Each of Social Cohesion’s domains is vital. And each needs the others to keep it in check, because, on their own, each of the elements may backfire. For example, social psychology studies demonstrate that belonging without diversity can lead to echo chambers, amplifying existing insular opinions with less focus on facts. This corresponds to less innovation and out-the-box thinking . It can also be accompanied by othering and intergroup conflict. Likewise, diversity — however granular — without belonging often exacerbates ‘othering’ and polarization.
Social Cohesion is therefore an ecosystemic  vision of thriving.

For What Reasons
Does Social Cohesion Matter?

Aspects of social cohesion, especially belonging in conjunction with honoring a multiplicity of backgrounds and perspectives, are linked with important elements of individual health and wellbeing (e.g. strengthened immunity, greater life expectancy, reduced cognitive decline), workplace success (e.g. increased creativity, job performance and retention rates), local communities (e.g. greater trust in fellow neighbors, increased civic engagement, fewer feelings of marginalization) and national politics (e.g. greater support of democracy).  

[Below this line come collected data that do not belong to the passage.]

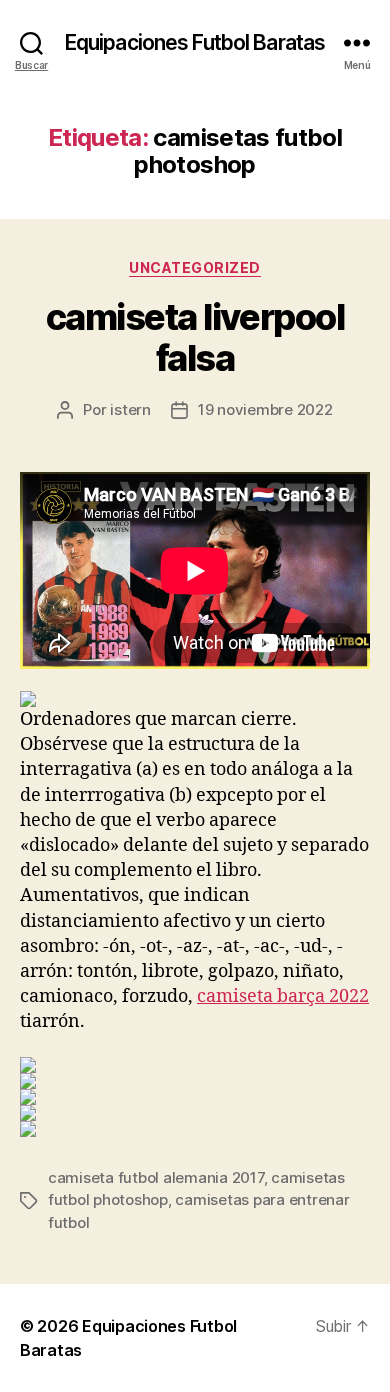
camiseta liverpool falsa (195, 337)
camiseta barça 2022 (283, 996)
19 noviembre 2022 (265, 409)
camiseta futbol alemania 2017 (156, 1177)
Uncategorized (195, 267)
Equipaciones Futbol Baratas (195, 42)
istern (130, 409)
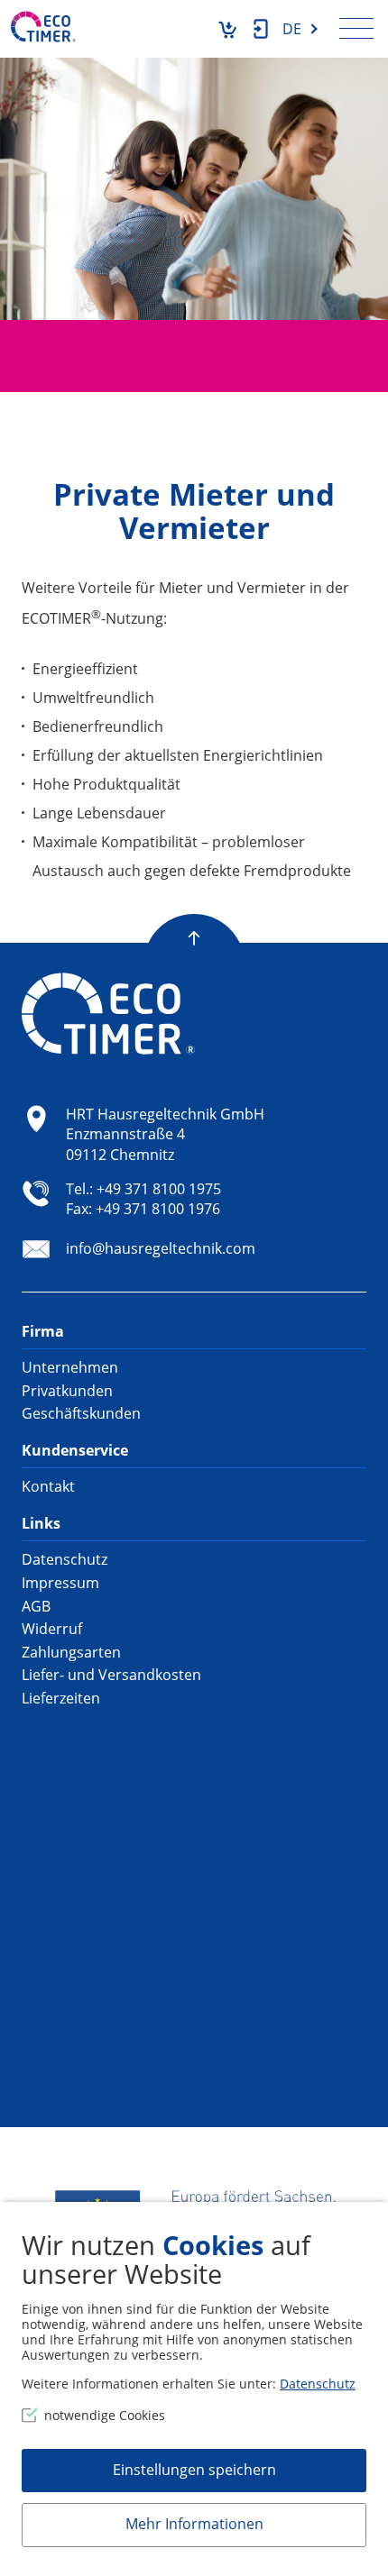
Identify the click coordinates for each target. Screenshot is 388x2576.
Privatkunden (67, 1391)
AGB (36, 1606)
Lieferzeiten (61, 1698)
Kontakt (48, 1486)
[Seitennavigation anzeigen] (356, 28)
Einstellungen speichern (194, 2470)
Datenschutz (64, 1559)
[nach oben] (194, 921)
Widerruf (52, 1629)
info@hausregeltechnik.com (160, 1248)
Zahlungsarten (71, 1652)
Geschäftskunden (81, 1413)
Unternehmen (70, 1367)
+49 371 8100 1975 (159, 1189)
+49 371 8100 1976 (158, 1209)
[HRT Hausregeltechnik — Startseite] (43, 26)
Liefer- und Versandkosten (111, 1675)
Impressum (60, 1583)
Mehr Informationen (194, 2524)
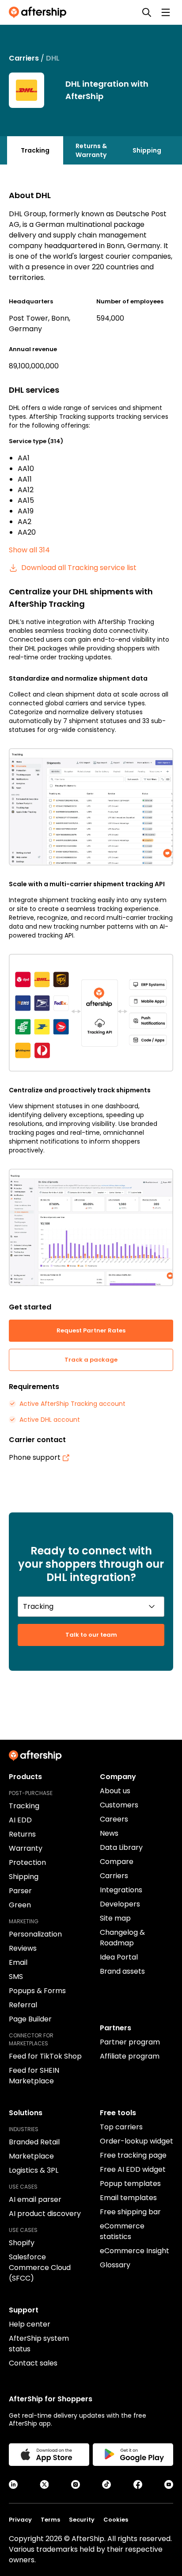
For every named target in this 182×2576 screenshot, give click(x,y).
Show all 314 (29, 550)
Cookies (115, 2519)
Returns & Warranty (91, 150)
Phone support (35, 1457)
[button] (91, 806)
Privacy (20, 2519)
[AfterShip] (40, 12)
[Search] (146, 12)
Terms (50, 2519)
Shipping (147, 150)
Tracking (35, 150)
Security (82, 2519)
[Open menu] (165, 12)
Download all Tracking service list (78, 568)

Yet these aspects of social cohesion are declining. For example as many as two-thirds of Americans report a lack of belonging in at least one aspect of their life. 64% in the workplace, 68% in their country, and 74% in their local community. Simultaneously (and perhaps in association), affective polarization is increasing. In 1960, for instance, 5% of Republicans and 4% of Democrats responded that they would be displeased if their child married a member of the opposite party. By 2008, 27% of Republicans and 20% of Democrats said they would be upset by such a cross-party marriage. At present, 40% of partisans would be upset by such a union. Moreover, 42% of partisans view the other side as evil and 20% reported feeling that the US would be better off if a large portion of the other party died. Such affective polarization tends to reward obstructive, rather than collaborative, politics. It leads to distorted, dehumanized perceptions, impacting conclusions we draw about what is, and is not, possible, ultimately intensifying gridlock, dysfunction that stymies innovation, creativity and meaningful action.